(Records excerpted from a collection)
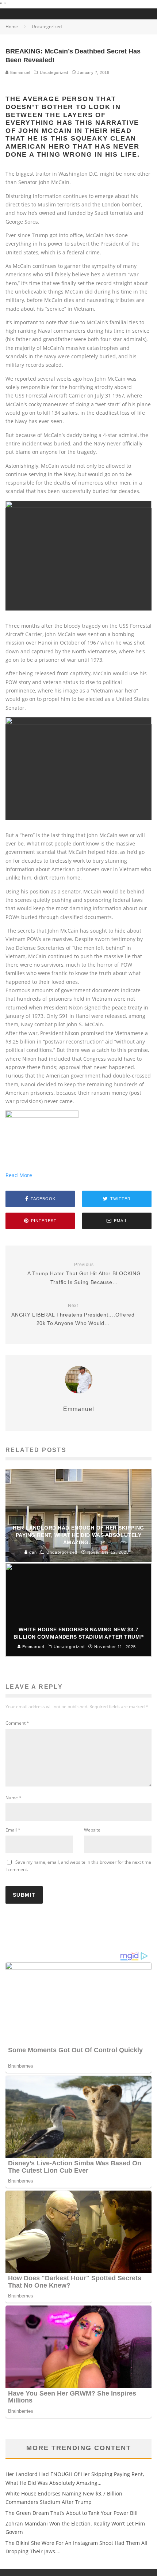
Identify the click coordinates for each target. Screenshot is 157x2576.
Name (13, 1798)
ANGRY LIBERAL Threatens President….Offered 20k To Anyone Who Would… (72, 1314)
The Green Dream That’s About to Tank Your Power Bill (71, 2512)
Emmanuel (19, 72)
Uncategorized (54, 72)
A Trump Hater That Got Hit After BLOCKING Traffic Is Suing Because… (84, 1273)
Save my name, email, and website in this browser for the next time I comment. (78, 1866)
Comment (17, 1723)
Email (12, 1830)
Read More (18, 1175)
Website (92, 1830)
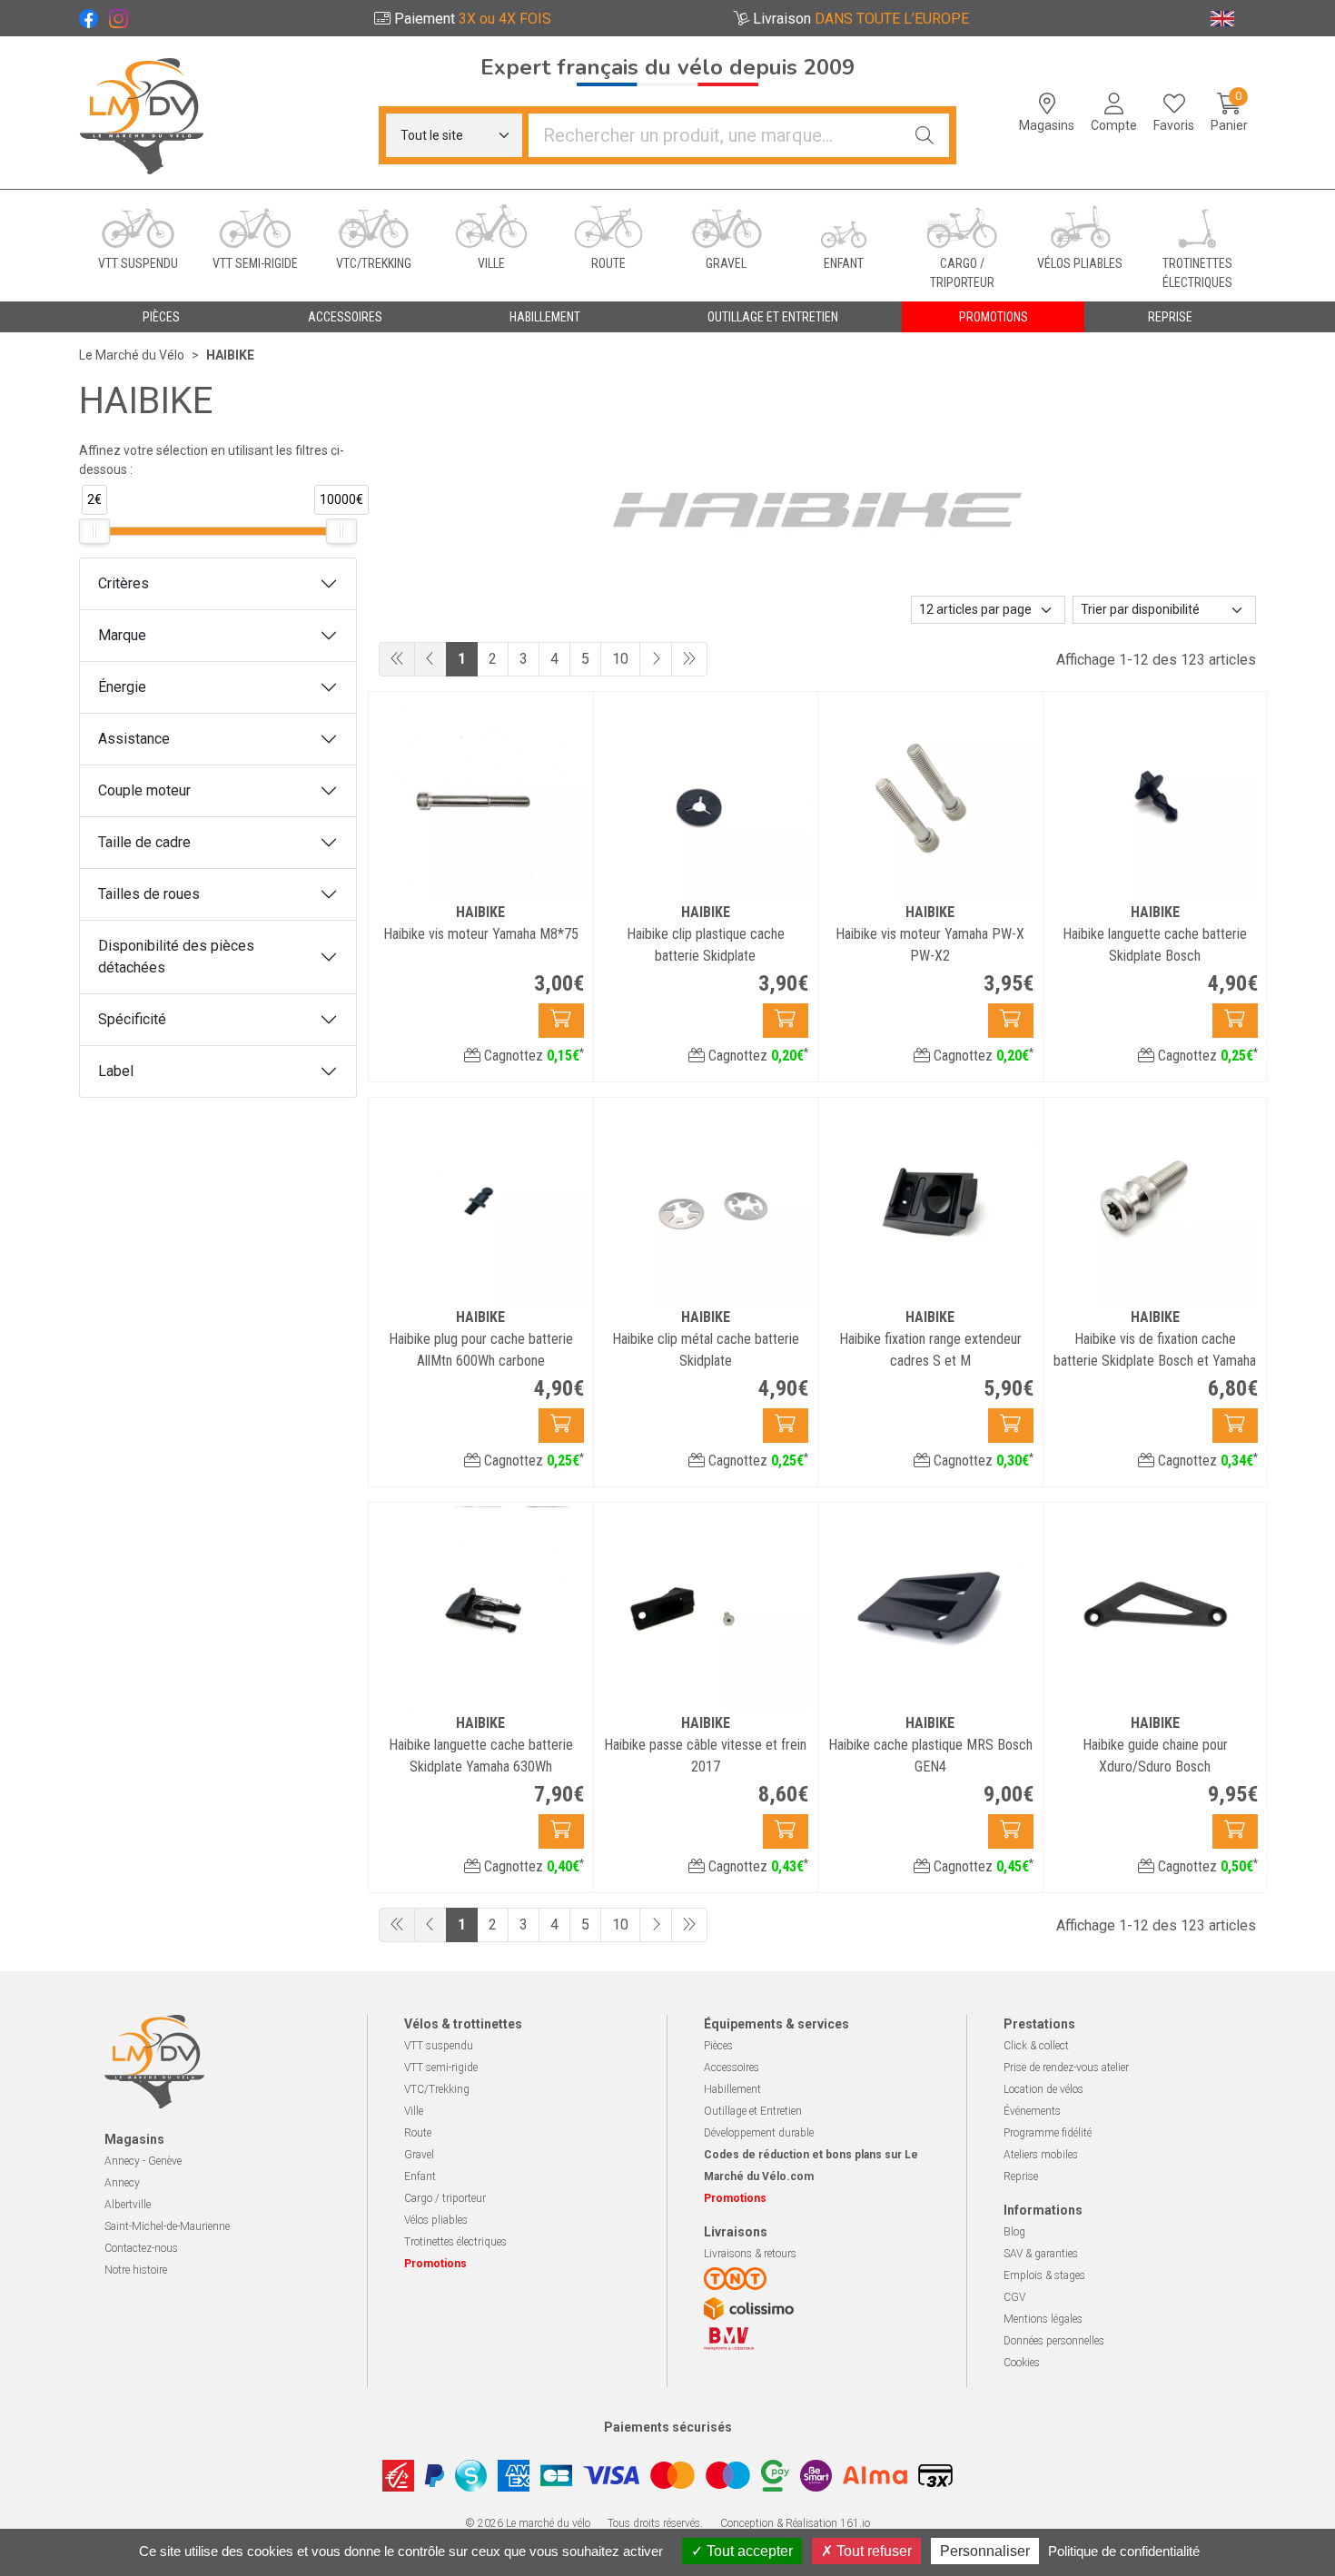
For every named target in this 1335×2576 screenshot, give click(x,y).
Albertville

● **WHAT YOU SHOULD DO**
Your answer must be the records exactly as they stand, with no pictures in it.

● **TASK ANSWER**
Identify the click coordinates for each target. Screenshot is 157x2576.
Name (13, 1798)
ANGRY LIBERAL Threatens President….Offered 20k To Anyone Who Would… (72, 1314)
The Green Dream That’s About to Tank Your Power Bill (71, 2512)
Emmanuel (19, 72)
Uncategorized (54, 72)
A Trump Hater That Got Hit After BLOCKING Traffic Is Suing Because… (84, 1273)
Save my name, email, and website in this browser for the next time I comment. (78, 1866)
Comment (17, 1723)
Email (12, 1830)
Read More (18, 1175)
Website (92, 1830)
For every named target in this 1335×2576 screenshot, give click(x,y).
Albertville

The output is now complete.